2 réflexions au sujet de « Discours d’Olivier Jardé – Député de la Somme – Congrès extraordinaire du Nouveau Centre du 25 février 2012 »

  1. Bravo Monsieur Jardé !
    J’approuve à 100% vos propos. Quel dommage et quel gâchis cette candidature d’Hervé Morin. J’ai été tellement mécontent que je n’ai toujours pas repris mon adhésion au parti du Nouveau Centre.
    Oui il faut soutenir la politique présentée par le parti du président sortant car c’est à mes yeux, la seule qui offre une perspective de sortie de crise et de stabilité pour les prochaines années.
    C’est vrai que tout n’a pas été parfait depuis 2007 mais je pense que les bonnes décisions ont été prises surtout après la crise de 2008. Heureusement que cette majorité gouvernait le pays sans quoi, la situation serait certainement bien plus grave aujourd’hui !
    Mais franchement, la méthode et la manière sont totalement à revoir… Je n’approuve pas du tout le comportement du chef de l’état au cours de ce quinquennat. Le personnage me déplaît particulièrement et je ne me retrouve pas dans sa représentativité.
    J’en suis au point de me dire que l’élection pourrait voir Hollande élu par contestation contre Sarkozy et une majorité dite de droite sortie des urnes lors des législatives pour maintenir la politique de raison.
    Que le groupe du Nouveau Centre puisse influer sur la méthode du président candidat, voilà ce que je souhaite ! Qu’il devienne incontournable dans les prises de décisions ! Qu’il demeure autonome tout en acceptant les autres courants politiques partageant ses convictions.
    Recevez, Monsieur le Député, l’expression de ma considération distinguée.

    • Cher Monsieur,
      Merci pour votre analyse.
      Effectivement, les réformes de cette majorité présidentielle sont très importantes pour notre pays et notre avenir.

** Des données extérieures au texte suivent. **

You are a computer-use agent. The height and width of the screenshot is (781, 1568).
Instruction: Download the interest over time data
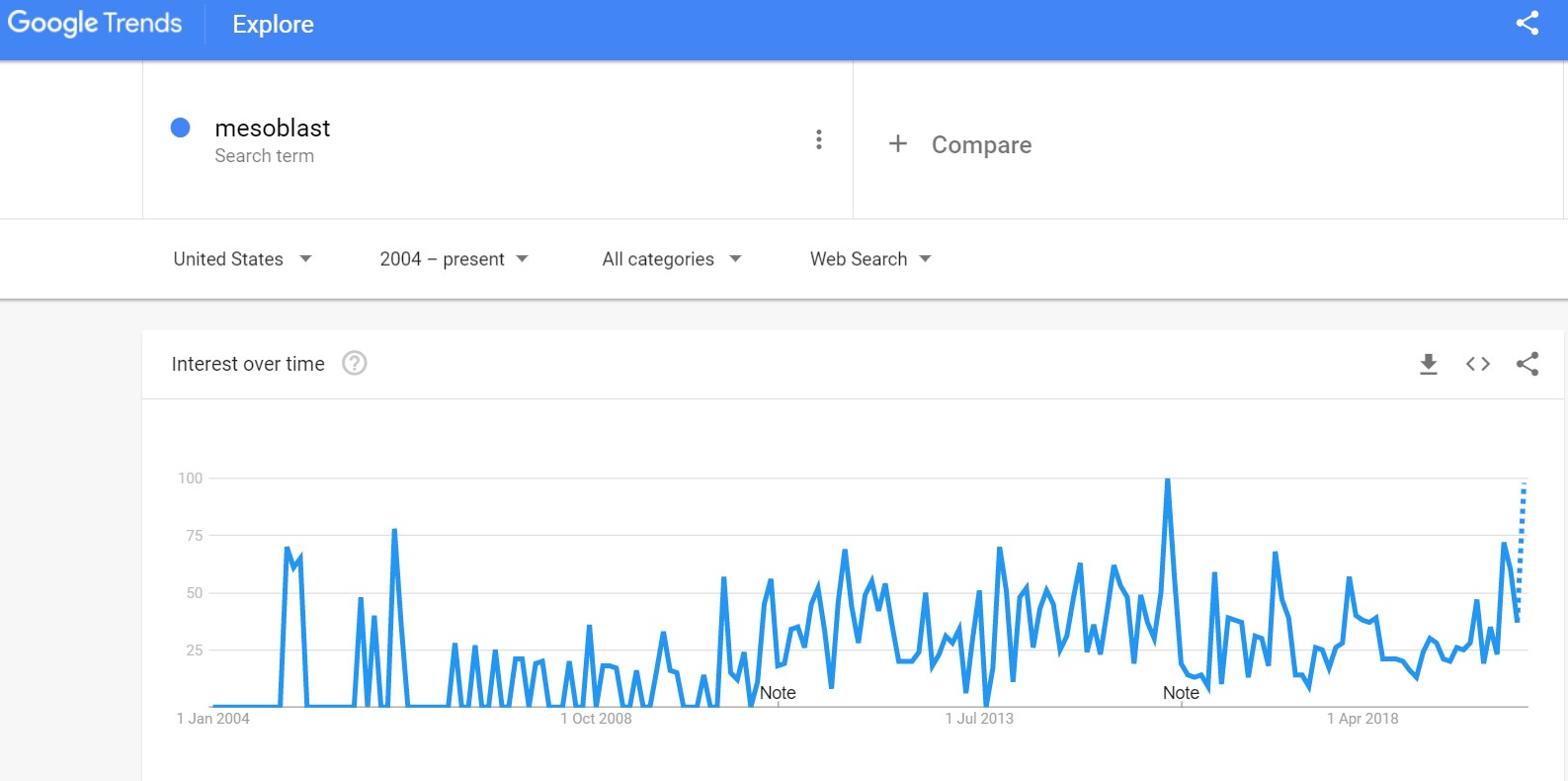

      Certaines ne sont pas encore perceptibles mais l’avenir nous donnera raison.
      Comme vous, je souhaite que cette majorité soit maintenue pour les prochaines années avec le soutien d’un groupe centriste fort, qui saura insérer les valeurs humanistes auxquelles je crois et pour lesquelles je me suis battu tout au long de mon mandat.